Fox feels that, at this point, his mind may be the strongest part of his game. “I think a lot on the ice, ” he stated. “I think very quickly. I’m not going to make the stupid play, see the wrong play and throw the puck away. I know where I want to give the puck. If I see someone with the puck, I try to read where they are going to pass it and pick off the pass.”
One of the biggest challenges facing any potential OHL player is being able to juggle schoolwork with the demands of their junior hockey career. It’s something Fox has been thinking about. “That’s a big thing because I’m always thinking, you know, after hockey, what’s it going to be? If I make this next step to the OHL, what am I going to do afterwards? If you don’t go into the NHL, you have to really work hard, dig deep and get a job in the real world.”

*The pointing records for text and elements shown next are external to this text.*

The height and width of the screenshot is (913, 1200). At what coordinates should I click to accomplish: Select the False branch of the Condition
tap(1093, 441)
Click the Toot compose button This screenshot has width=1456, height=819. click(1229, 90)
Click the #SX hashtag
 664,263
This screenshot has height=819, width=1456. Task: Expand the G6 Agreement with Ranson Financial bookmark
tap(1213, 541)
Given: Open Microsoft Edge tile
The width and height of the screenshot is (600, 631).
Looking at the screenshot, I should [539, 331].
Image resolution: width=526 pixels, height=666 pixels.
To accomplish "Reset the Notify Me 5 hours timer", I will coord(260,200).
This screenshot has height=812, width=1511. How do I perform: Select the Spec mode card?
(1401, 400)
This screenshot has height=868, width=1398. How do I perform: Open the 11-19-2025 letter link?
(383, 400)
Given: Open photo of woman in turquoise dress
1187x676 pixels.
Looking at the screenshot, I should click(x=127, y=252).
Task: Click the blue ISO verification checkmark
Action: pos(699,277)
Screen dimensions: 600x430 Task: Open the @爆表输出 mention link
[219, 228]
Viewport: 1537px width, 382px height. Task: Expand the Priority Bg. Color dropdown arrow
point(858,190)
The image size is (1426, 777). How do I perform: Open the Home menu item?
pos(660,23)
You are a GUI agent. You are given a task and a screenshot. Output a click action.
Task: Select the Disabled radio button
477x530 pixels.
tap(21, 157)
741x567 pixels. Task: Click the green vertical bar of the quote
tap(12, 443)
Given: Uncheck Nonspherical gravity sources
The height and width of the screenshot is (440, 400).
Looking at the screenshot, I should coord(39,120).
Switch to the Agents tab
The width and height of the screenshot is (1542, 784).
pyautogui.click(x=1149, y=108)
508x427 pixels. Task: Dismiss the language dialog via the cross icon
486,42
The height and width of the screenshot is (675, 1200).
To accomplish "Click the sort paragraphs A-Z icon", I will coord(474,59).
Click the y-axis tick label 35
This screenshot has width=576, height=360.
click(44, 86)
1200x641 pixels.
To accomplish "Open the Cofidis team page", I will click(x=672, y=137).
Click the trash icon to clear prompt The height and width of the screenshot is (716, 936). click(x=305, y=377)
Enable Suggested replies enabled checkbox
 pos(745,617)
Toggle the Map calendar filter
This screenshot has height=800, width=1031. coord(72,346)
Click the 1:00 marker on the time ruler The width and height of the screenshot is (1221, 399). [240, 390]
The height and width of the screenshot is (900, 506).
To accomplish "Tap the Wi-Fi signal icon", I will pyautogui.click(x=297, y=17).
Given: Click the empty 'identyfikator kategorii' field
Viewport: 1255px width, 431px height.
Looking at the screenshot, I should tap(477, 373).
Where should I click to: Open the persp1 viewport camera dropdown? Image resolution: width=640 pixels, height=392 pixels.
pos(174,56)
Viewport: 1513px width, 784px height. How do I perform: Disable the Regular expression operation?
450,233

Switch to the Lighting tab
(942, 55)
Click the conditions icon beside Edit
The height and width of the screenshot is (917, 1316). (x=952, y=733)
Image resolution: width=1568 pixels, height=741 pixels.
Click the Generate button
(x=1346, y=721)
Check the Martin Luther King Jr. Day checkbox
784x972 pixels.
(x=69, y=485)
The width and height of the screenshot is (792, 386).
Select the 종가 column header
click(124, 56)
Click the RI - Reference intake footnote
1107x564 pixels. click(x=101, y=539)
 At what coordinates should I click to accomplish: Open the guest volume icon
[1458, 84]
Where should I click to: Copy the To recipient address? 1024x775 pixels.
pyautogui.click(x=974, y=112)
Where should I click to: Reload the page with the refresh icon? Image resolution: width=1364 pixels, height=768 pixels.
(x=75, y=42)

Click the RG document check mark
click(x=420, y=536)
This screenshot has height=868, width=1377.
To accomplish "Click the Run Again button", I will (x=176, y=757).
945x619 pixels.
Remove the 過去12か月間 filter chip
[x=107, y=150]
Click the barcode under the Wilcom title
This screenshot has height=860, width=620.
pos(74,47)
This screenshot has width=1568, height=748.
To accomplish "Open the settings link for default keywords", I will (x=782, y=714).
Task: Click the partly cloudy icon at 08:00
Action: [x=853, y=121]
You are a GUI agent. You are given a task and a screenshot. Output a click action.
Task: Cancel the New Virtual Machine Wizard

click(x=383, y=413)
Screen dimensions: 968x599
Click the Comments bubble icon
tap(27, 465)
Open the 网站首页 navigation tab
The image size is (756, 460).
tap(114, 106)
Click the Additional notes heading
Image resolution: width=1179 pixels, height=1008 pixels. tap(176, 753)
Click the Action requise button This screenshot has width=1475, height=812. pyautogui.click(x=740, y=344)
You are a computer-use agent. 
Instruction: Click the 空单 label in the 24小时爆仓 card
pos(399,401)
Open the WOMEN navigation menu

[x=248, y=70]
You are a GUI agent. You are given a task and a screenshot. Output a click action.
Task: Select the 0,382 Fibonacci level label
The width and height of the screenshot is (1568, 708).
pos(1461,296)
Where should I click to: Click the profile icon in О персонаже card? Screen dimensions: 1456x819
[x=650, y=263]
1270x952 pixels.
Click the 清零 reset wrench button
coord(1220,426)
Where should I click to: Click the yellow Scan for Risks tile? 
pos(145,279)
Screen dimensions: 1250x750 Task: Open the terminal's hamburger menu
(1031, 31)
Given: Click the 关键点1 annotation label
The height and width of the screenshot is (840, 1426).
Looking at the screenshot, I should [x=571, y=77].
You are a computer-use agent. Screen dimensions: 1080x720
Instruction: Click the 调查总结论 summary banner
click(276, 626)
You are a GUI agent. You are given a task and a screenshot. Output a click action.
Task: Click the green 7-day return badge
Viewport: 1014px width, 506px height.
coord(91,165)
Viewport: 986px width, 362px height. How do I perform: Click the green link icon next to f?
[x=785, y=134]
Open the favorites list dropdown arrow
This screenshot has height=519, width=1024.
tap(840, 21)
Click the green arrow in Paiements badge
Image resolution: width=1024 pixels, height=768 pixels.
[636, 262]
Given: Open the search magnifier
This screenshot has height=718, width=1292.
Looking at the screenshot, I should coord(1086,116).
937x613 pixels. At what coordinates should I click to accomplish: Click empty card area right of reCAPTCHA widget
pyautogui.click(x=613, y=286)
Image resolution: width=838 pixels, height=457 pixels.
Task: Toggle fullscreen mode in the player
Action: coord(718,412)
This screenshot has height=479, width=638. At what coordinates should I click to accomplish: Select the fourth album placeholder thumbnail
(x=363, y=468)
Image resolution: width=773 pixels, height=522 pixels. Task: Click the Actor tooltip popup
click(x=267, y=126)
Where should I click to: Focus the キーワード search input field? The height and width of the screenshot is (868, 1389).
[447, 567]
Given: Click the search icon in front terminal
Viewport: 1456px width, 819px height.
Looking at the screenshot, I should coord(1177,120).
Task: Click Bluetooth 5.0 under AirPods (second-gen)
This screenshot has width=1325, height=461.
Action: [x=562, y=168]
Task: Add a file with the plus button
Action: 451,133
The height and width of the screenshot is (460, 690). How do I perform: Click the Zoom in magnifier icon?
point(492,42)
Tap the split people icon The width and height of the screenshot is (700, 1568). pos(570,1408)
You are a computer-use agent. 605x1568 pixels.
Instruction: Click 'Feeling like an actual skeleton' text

When it comes to school, Fox, who last year attended Brampton Christian School, describes himself as “your basic teenager. I don’t like school, but I know I have to do it. I have some classes in the low 70’s and some classes in the mid 80’s. I don’t have bad marks but there are times when I get frustrated with school.”
Fox has been exploring his options in case he is unable to secure a spot with the Battalion. “My goal is to make the highest step possible. Right now, the Battalion are my number one priority and I’d really like to make the team. But if that doesn’t happen, you have to move on from there and see what you can do after that. If I can get my college or university paid for (by playing NCAA hockey in the U.S.), that would be the next best thing.”
A Colorado Avalanche fan, Fox also likes to watch physical defencemen like Ed Jovanovski. “He’s a hard-nosed defenceman, not afraid to throw his body around. I always remember him knocking (Eric) Lindros around,” he added with a smile.
Down the road, Fox sees himself possibly working as a “teacher. Whether it’s with younger kids, or people my age, I like to encourage people or give advice. I would like to be able to share what I have been through with other people. For the past few years I have thought that teaching is what I want to do. I work with summer camps and that’s really good experience. I like doing that a lot.”
When he’s not on the ice or playing other sports, Fox says he can be found “on my couch, playing my guitar”, citing Jimi Hendrix and Eric Clapton as two of his favourites.
Battalion fans can see Jordan Fox and his fellow draftees, along with all of the returning players from last year’s team, during intersquad games that will be taking place every day from September 2-5 at the Brampton Centre.